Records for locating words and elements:

* Begin *

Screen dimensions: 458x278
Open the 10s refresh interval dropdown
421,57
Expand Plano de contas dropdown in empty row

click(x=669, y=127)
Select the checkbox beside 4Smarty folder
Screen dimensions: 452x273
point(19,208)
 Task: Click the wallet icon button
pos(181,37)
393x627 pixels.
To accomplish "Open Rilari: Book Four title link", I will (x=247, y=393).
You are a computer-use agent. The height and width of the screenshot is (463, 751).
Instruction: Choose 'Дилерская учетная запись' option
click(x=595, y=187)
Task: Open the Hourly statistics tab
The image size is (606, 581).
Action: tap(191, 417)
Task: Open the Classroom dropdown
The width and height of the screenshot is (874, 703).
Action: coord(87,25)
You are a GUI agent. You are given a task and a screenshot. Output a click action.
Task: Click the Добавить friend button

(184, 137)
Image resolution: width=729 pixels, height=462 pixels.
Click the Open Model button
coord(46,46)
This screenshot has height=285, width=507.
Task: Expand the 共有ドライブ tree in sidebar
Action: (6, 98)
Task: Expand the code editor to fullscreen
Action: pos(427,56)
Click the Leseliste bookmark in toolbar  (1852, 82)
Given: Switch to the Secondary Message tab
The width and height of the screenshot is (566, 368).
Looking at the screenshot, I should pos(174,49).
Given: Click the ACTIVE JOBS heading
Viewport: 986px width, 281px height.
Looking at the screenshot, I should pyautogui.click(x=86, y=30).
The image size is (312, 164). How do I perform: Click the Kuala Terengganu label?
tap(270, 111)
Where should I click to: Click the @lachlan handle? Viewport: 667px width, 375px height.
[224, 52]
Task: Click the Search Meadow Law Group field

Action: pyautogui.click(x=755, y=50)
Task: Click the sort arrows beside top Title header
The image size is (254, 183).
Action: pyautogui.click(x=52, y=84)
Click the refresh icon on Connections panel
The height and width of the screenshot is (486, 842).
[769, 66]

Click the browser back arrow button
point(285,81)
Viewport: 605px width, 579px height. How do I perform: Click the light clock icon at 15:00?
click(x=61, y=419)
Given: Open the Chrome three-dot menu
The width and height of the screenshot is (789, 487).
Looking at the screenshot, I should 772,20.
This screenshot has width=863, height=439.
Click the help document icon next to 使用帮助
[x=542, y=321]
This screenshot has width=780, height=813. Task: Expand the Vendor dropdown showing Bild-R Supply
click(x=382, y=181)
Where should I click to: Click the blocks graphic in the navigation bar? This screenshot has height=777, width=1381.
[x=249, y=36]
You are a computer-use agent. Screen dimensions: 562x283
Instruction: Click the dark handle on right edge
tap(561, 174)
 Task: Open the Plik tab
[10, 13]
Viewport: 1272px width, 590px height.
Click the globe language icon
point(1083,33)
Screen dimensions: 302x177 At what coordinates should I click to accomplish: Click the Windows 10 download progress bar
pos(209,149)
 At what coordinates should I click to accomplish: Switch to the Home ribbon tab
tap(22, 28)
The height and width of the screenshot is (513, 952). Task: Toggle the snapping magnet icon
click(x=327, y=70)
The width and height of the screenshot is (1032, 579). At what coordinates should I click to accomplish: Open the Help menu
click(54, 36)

* End *

What the task asks. Extract every line of the data above and reproduce each one word for word.

Solution below.
Screen dimensions: 458x278
Open the 10s refresh interval dropdown
421,57
Expand Plano de contas dropdown in empty row

click(x=669, y=127)
Select the checkbox beside 4Smarty folder
Screen dimensions: 452x273
point(19,208)
 Task: Click the wallet icon button
pos(181,37)
393x627 pixels.
To accomplish "Open Rilari: Book Four title link", I will (x=247, y=393).
You are a computer-use agent. The height and width of the screenshot is (463, 751).
Instruction: Choose 'Дилерская учетная запись' option
click(x=595, y=187)
Task: Open the Hourly statistics tab
The image size is (606, 581).
Action: tap(191, 417)
Task: Open the Classroom dropdown
The width and height of the screenshot is (874, 703).
Action: coord(87,25)
You are a GUI agent. You are given a task and a screenshot. Output a click action.
Task: Click the Добавить friend button

(184, 137)
Image resolution: width=729 pixels, height=462 pixels.
Click the Open Model button
coord(46,46)
This screenshot has height=285, width=507.
Task: Expand the 共有ドライブ tree in sidebar
Action: (6, 98)
Task: Expand the code editor to fullscreen
Action: pos(427,56)
Click the Leseliste bookmark in toolbar  (1852, 82)
Given: Switch to the Secondary Message tab
The width and height of the screenshot is (566, 368).
Looking at the screenshot, I should pos(174,49).
Given: Click the ACTIVE JOBS heading
Viewport: 986px width, 281px height.
Looking at the screenshot, I should pyautogui.click(x=86, y=30).
The image size is (312, 164). How do I perform: Click the Kuala Terengganu label?
tap(270, 111)
Where should I click to: Click the @lachlan handle? Viewport: 667px width, 375px height.
[224, 52]
Task: Click the Search Meadow Law Group field

Action: pyautogui.click(x=755, y=50)
Task: Click the sort arrows beside top Title header
The image size is (254, 183).
Action: pyautogui.click(x=52, y=84)
Click the refresh icon on Connections panel
The height and width of the screenshot is (486, 842).
[769, 66]

Click the browser back arrow button
point(285,81)
Viewport: 605px width, 579px height. How do I perform: Click the light clock icon at 15:00?
click(x=61, y=419)
Given: Open the Chrome three-dot menu
The width and height of the screenshot is (789, 487).
Looking at the screenshot, I should 772,20.
This screenshot has width=863, height=439.
Click the help document icon next to 使用帮助
[x=542, y=321]
This screenshot has width=780, height=813. Task: Expand the Vendor dropdown showing Bild-R Supply
click(x=382, y=181)
Where should I click to: Click the blocks graphic in the navigation bar? This screenshot has height=777, width=1381.
[x=249, y=36]
You are a computer-use agent. Screen dimensions: 562x283
Instruction: Click the dark handle on right edge
tap(561, 174)
 Task: Open the Plik tab
[10, 13]
Viewport: 1272px width, 590px height.
Click the globe language icon
point(1083,33)
Screen dimensions: 302x177 At what coordinates should I click to accomplish: Click the Windows 10 download progress bar
pos(209,149)
 At what coordinates should I click to accomplish: Switch to the Home ribbon tab
tap(22, 28)
The height and width of the screenshot is (513, 952). Task: Toggle the snapping magnet icon
click(x=327, y=70)
The width and height of the screenshot is (1032, 579). At what coordinates should I click to accomplish: Open the Help menu
click(54, 36)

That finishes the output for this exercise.